§ WHAT IS NEEDED
Of the lines in the data below, write out exactly those from the one holding "Image resolution: width=1024, height=1366." through the one holding "View Month (603, 671)", both included.

§ STORED DATA
↓

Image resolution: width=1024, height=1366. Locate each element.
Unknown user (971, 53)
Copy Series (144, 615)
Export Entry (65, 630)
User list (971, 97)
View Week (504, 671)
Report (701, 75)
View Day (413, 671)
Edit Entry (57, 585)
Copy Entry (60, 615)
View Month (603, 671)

↑
↓

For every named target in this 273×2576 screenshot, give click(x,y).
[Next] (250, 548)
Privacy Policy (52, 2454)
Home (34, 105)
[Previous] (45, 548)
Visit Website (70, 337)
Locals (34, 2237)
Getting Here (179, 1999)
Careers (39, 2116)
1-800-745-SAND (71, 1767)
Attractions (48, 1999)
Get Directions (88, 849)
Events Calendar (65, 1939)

↑

§ RESULT OF THE EXERCISE
Image resolution: width=1024, height=1366. Locate each element.
Unknown user (971, 53)
Copy Series (144, 615)
Export Entry (65, 630)
User list (971, 97)
View Week (504, 671)
Report (701, 75)
View Day (413, 671)
Edit Entry (57, 585)
Copy Entry (60, 615)
View Month (603, 671)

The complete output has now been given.